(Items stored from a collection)
------------------------------

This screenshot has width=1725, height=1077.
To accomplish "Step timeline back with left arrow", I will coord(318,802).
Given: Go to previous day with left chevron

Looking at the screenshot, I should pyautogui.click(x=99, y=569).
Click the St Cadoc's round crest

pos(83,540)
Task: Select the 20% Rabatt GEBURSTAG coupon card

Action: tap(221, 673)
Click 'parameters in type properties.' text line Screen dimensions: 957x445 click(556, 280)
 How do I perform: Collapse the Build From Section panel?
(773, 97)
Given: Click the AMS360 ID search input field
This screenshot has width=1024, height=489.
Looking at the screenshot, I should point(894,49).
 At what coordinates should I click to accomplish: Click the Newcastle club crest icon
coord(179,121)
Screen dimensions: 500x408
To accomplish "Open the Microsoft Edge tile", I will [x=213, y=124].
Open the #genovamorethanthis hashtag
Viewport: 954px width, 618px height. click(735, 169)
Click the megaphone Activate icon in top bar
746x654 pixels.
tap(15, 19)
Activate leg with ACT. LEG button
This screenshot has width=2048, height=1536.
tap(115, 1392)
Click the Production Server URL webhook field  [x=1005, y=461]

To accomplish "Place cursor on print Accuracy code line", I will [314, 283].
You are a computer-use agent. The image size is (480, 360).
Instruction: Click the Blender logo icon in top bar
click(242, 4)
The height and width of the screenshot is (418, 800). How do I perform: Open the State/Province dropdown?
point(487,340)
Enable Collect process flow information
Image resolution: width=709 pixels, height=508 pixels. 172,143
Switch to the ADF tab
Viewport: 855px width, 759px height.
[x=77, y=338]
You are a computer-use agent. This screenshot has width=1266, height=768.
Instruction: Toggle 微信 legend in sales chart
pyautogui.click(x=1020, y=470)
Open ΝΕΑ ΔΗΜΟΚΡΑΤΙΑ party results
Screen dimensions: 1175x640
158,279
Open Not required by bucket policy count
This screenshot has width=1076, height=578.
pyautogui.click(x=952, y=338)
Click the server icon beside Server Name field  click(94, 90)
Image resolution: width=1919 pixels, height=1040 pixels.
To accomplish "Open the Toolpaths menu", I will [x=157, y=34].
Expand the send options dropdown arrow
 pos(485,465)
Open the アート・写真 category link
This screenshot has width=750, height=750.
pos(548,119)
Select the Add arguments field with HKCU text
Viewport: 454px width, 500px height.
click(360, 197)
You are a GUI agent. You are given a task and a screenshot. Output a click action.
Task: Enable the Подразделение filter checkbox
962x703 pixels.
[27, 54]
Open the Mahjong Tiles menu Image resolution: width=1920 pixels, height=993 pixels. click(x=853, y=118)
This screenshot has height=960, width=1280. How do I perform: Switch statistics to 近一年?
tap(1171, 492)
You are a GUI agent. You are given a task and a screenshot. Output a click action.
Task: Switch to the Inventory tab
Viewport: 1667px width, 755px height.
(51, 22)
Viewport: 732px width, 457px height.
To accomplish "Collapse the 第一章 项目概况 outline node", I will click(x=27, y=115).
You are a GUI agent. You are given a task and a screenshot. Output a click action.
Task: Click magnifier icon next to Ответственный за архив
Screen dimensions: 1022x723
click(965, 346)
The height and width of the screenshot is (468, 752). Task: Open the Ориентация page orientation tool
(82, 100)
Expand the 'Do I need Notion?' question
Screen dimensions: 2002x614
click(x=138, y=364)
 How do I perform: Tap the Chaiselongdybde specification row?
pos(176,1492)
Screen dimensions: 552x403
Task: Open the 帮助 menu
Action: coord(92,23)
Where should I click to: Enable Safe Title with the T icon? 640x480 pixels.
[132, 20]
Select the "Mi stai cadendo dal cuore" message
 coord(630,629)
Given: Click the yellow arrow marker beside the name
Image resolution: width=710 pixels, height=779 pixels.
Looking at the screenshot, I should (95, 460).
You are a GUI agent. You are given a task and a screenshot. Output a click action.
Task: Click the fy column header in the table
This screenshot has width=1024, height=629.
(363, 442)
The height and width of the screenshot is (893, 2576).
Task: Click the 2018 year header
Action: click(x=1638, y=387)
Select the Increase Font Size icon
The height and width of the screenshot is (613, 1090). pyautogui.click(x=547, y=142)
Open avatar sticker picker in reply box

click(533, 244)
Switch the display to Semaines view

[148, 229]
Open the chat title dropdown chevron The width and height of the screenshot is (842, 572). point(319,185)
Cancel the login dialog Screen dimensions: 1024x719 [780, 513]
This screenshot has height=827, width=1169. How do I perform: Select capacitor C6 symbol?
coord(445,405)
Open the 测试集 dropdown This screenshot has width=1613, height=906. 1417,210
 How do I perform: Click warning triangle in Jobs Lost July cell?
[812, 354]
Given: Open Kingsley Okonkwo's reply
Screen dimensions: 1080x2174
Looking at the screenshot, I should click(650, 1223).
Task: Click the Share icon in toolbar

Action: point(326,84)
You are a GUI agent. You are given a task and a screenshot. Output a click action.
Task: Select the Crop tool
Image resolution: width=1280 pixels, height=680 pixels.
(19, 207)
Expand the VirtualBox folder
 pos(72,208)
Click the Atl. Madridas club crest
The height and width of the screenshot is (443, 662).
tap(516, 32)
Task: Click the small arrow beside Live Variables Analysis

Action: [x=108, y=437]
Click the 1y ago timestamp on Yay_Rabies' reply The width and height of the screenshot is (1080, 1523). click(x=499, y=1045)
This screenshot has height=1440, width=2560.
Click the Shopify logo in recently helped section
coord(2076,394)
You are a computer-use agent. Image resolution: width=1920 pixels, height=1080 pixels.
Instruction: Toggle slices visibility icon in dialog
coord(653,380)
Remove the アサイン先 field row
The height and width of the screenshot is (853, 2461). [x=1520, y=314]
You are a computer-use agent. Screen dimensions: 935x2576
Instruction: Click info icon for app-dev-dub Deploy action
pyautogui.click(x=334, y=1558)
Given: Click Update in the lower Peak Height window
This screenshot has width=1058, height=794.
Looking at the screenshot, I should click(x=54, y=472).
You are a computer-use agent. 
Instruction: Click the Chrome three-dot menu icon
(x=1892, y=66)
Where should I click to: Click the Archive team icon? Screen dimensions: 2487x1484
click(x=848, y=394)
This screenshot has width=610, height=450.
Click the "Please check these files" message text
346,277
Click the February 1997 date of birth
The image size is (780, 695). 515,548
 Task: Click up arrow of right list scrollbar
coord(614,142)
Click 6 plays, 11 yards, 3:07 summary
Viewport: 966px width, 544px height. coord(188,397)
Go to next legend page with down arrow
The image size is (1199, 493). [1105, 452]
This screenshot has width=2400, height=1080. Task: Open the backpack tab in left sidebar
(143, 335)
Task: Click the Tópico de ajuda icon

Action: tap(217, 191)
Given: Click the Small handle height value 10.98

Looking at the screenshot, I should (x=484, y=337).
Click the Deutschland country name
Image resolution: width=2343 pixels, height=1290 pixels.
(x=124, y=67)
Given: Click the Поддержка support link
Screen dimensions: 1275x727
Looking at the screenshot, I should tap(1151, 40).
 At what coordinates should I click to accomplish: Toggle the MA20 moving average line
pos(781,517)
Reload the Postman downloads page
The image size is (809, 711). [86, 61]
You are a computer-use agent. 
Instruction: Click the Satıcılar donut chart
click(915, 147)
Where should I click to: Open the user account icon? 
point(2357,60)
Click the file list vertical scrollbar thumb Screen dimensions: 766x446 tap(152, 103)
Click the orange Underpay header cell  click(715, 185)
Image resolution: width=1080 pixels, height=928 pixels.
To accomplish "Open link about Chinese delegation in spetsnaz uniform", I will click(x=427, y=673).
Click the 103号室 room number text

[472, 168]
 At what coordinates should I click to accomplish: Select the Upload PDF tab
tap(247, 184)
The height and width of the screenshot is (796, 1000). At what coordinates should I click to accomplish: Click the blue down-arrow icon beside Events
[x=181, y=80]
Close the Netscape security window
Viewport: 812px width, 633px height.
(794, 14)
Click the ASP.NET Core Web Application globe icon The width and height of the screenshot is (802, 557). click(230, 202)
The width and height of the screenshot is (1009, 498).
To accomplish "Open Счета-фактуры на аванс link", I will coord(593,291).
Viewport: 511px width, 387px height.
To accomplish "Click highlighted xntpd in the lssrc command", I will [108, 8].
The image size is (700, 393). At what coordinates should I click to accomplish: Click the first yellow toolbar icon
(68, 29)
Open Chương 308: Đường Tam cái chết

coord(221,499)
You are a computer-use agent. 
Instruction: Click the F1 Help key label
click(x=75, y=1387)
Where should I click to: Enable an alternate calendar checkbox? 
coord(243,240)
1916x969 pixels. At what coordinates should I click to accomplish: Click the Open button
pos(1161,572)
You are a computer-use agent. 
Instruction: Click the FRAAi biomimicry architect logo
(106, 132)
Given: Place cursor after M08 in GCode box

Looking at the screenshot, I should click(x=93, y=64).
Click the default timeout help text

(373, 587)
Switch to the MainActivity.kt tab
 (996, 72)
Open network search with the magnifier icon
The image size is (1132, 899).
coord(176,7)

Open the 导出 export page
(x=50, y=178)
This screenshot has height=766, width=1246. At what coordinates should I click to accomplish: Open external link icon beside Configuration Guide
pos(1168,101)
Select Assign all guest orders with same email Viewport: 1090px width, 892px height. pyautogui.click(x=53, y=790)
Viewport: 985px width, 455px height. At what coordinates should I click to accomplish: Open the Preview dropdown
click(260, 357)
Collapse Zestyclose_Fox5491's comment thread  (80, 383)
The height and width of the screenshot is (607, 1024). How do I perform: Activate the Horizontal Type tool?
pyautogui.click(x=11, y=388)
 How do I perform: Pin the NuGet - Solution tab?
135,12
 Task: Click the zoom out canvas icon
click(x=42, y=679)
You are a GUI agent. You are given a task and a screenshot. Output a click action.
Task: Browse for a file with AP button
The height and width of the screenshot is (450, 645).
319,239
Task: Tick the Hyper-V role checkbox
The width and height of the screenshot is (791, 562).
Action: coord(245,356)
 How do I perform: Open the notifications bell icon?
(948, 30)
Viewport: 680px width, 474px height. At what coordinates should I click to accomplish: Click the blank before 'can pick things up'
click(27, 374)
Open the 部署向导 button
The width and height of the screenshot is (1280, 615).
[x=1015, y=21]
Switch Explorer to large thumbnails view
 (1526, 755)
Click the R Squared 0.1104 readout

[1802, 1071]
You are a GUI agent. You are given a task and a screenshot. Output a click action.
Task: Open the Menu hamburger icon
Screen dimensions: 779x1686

------------------------------

Task statement: Pull out every line in the rows above that contains the word "Place".

In response:
To accomplish "Place cursor on print Accuracy code line", I will [314, 283].
Given: Place cursor after M08 in GCode box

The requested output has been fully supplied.